Lors de sa sortie, Hatsune Miku était souvent qualifiée de « Diva numérique », mais il faut préciser que ce n’est pas en tant que personnage d’anime qu’elle a connu le succès. Ce qu’on trouve au cœur de ce mouvement, c’est un phénomène culturel complètement nouveau porté par des artistes et créateurs s’inspirant mutuellement sur Internet.
C’est ainsi que les auditeurs ont commencé à prêter attention non seulement au personnage de Hatsune Miku, mais aussi aux musiciens derrière les chansons. La chanson Meruto, sortie en décembre 2007, en est l’un des premiers exemples. Publiée par l’artiste Ryo (Supercell), la chanson a eu un impact énorme sur les auditeurs de l’époque et a été jouée plus de 3 millions de fois en un an.

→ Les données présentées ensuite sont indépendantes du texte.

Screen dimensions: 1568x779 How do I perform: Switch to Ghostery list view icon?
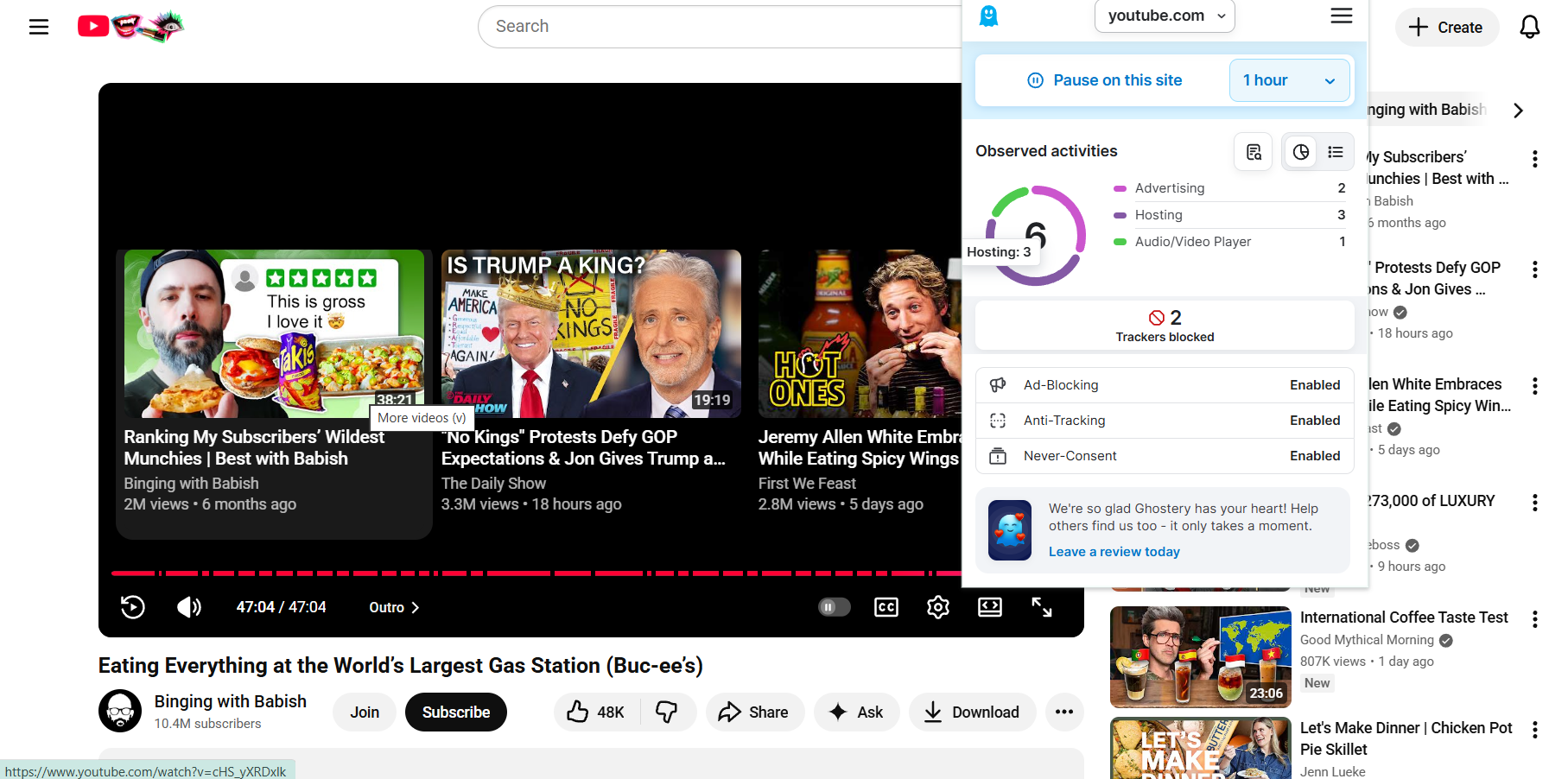(x=1336, y=152)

Outre l’original, les reprises chantées par d’autres utilisateurs gagnent alors en popularité, à tel point qu’à un moment le haut du classement des vidéos les plus visionnées de Niconico était uniquement constitué de Meruto et de reprises. Avec ce titre, Ryo (Supercell) s’est démarqué des premiers morceaux qui étaient surtout centrés sur le personnage de Hatsune Miku, tels que MikuMiku ni Shite Ageru et Koisuru Voc@ loid, en créant une chanson pop qui aurait pu être chantée par n’importe quelle idole japonaise.
Ses débuts avec une grande maison de disques en 2008 ont été le fruit de l’activité de ce nouveau mouvement, rapidement suivis par une variété de nouveaux artistes en 2009 et 2010 se faisant connaître sur Niconico, tels que Yonezu Kenshi, qui travaillait alors sous le nom de Hachi, et Wowaka, du groupe de rock Hitorie.
L’avènement des « enfants du Vocaloid »
Au cours des années 2010, cette tendance musicale continue de s’étendre, grâce notamment à Tell Your World de Livetune, un groupe dont fait partie KZ, un Vocaloid P produisant des morceaux depuis les premiers temps du mouvement. Initialement écrite pour une campagne publicitaire de Google Chrome, la chanson, sortie en mars 2012 et créditée « Livetune feat. Hatsune Miku », a pour thème le phénomène culturel créé par Hatsune Miku.
Hatsune Miku est synonyme de nouvelles possibilités : créer et collaborer au-delà des frontières régionales ou nationales grâce aux technologies numériques, s’exprimer et se mesurer aux autres artistes même en étant un inconnu, ou se faire connaître du monde entier depuis son ordinateur. Toutes ces nouvelles opportunités sont le résultat de la « révolution musicale » déclenchée par Hatsune Miku.
Hatsune Miku n’a pas été un succès éphémère car elle a été soutenue par un mouvement musical composé de nombreux créateurs. Aujourd’hui, le style a atteint une nouvelle génération, dont la première expérience de musique pop est du Vocaloid et non pas des chanteurs réels, soutenant la montée en puissance d’une nouvelle génération, celles des « enfants du Vocaloid ». Bien établie comme nouvelle forme unique de culture musicale japonaise, la scène Vocaloid devrait continuer de produire beaucoup de nouveaux artistiques doués dans les années à venir.